This recipe feeds 3-4. The first step is to cube about two pounds of venison steaks or roast. Add this meat and two large tomatoes (with the stem section cored out) to the slow cooker. Cook for 45 minutes.
While that cooks, quarter a white onion and separate the petals. In a medium mixing bowl, add one cup of whole milk, plain yogurt (not Greek) and stir in a tablespoon of minced garlic.
I bought Tandori masala spice already mixed, but you can easily find directions to mix your own online. I added two tablespoons to the yogurt, along with an additional teaspoon each of ground cumin, paprika, and chili powder.
Add salt and pepper and stir well. Stir in the onion petals.
Back to the pressure cooker: Once the meat and tomatoes are done, drain them and mix in the sauce and onions. Reset the pressure cooker and cook an additional 15-minutes.
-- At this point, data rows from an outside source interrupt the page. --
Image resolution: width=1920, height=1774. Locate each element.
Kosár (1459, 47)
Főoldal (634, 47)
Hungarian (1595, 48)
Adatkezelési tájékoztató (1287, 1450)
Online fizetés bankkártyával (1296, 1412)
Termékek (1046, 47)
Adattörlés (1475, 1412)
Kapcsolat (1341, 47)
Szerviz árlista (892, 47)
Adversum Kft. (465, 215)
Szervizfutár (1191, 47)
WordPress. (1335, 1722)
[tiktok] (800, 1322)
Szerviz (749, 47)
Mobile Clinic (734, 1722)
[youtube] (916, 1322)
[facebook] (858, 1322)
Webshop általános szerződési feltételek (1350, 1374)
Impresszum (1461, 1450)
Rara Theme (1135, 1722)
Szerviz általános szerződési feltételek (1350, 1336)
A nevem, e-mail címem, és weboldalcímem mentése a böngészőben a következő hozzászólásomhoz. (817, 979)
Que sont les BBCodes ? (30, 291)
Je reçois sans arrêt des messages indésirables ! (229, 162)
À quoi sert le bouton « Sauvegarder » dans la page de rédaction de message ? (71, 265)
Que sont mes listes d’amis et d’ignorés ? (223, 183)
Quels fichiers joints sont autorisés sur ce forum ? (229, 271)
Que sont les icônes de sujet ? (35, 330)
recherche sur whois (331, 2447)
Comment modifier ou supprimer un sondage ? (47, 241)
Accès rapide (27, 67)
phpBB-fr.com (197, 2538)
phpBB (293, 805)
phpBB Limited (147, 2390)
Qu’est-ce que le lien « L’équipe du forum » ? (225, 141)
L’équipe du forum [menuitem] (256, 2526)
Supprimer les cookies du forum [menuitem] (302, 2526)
Prepare one and half cups of dry rice, preferably basmati rice, as you usually would. One way, if you don't have a steamer, is to boil the rice at a ratio of 1:2 rice to water. Mix the rice and water in a pot, bring to a boil uncovered, then stir, cover and reduce the heat until the water is absorbed. For this dish, add 1/4 cup slivered almonds at the start. When the water is absorbed, add 1/4 cup milk and wait for that to absorb, too, then remove from the heat and fluff the rice.
Serve the venison, sauce, and onions on a bed of rice.